I, George Tutton of Othery in the County of Somerset do make this my last Will. First I give & demise unto my Son Edward Tutton for his natural life all that my Orchat in Puddle lane and after his Death to my Grandson George Tutton the Son of Edward Tutton to him his heirs and asigns for ever. Allso I give unto Ann Sautell one half part of any Houshold furniture and ten Pounds to be paid by my Exetators hear in after meneted and all my Tools _ Allso I give to my Daughter Hannah Whellar the Sum of thirty Pounds to be paid by my Exeitors. Allso I give to my Daughter Bride Gent the Sum of thirty Pounds _ Allso I give to my Daughter Tammey Barrington the Sum of thirty Pounds all of Good and lawfull Money of Great Britton to be paid by my Exeitors hear in after mentioned with in twelve Month after my Decess _ Allso I give to my four Grandsons that is George Tutton Whellar George Gent George Tutton and George Tutton Son of Edward Tutton the Sum of one Ginuea to barre me to ye Grave _ Allso I give to my Grandsons George Gent and Charles Gent all my Waring appariel equally between them _ Allso I give to all my Grandchildren the Sum of one Shillinge each to be paid __________ immeadetly after my Decess_ Allso I give to my to Sons George Tutton and Thomas Tutton all those my five Acors called the Common in Sedgsmore equal between them subject to all my Legiets to sell or keep whitch they think fit _ and I do hearby appoint my to Sons Thomas and George Tutton to be my hole and sole Executrix_ In Witness hear of I set my hand and seal this third day of Aprial 1821 _ George Tutton ___________ Signed sealed published and declared by the Testator as and for his last Will and Testament in the presents of us who at his request in his presents and in the presents of each other have subscribed our names as Witness there to ___ Wm Tucker ______ Elizabeth Tucker ______ Thomas Tucker

This agrees with the Original      Willm Parfitt Depi Reg

Underneath my cousin has added our line of descent:

George Tutton b 1740 – Last Will and Testament               died 1821
Edward Tutton b 1779 – died 1856
George Tutton b 1803 – died 1867  bap St Michael, Othery
Charles Tutton b 1835 – died 1921
Fanny Tutton b 1870 – died 1948
William (Jack) John Hill b 1896 – died 1953

What delights me, though, is not so much the content, though his bequests – and the way they’ve been recorded – are beguiling.  It is the revelation that he and his family lived in Othery, one of my favourite places on the Levels.

I visited Othery in 2008, while researching places associated with the Pitchfork Rebellion of 1658.  Mostly, it's the name I love.
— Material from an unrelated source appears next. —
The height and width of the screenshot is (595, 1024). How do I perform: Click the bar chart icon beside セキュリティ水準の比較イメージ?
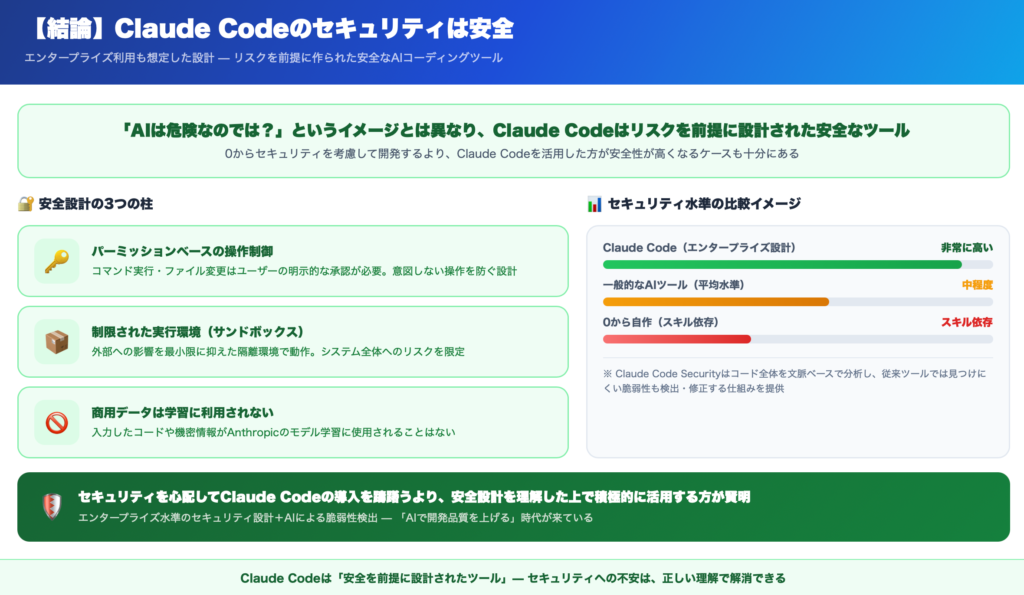(x=594, y=204)
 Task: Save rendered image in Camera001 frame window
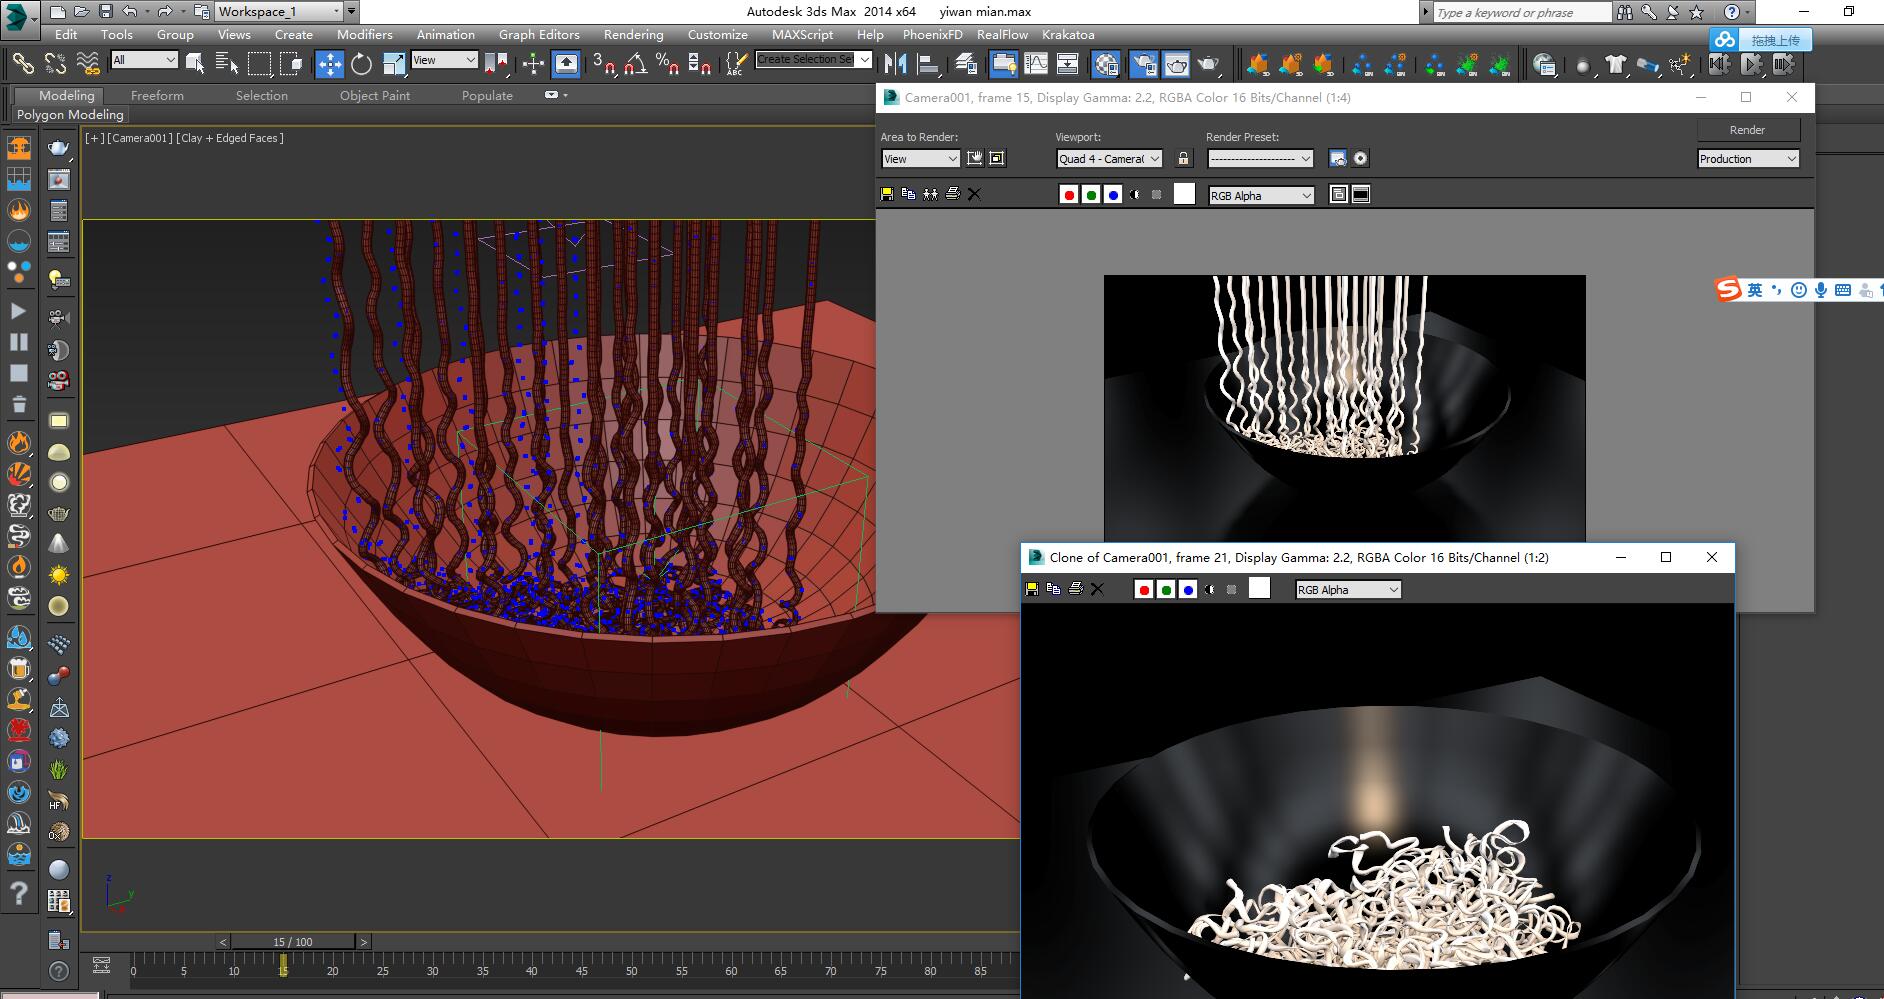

The suffix Y means island and is found in other place names round here, like Muchelney and Athelney. This harks back to when the Levels were the Summerlands and flooded every winter.  The 'Other' bit is presumably a stop-gap appellation that stuck:  ‘oh, you know, that other bloody island'. There might even be a hint of 'they eat their babies there, they do' about it.  

During my visit, I went into St Michael’s Church – again, the dedication points to the rise in the height of the land – and noticed the fine Green Man with his tongue sticking out, and the sculpture of the Archangel Michael himself, saving a bird’s nest from the dragon’s clutches. What I didn’t know is that George Tutton’s grandson, another George and my great-great-great grandfather, had been baptised there in 1803 – and that when George the Elder had been born there, 60-odd years earlier – the carnage of Pitchfork Rebellion would still have been within living memory.

I'm going to have to go back now, with fresh eyes, knowing that this landscape that's enthralled me so long is part of me.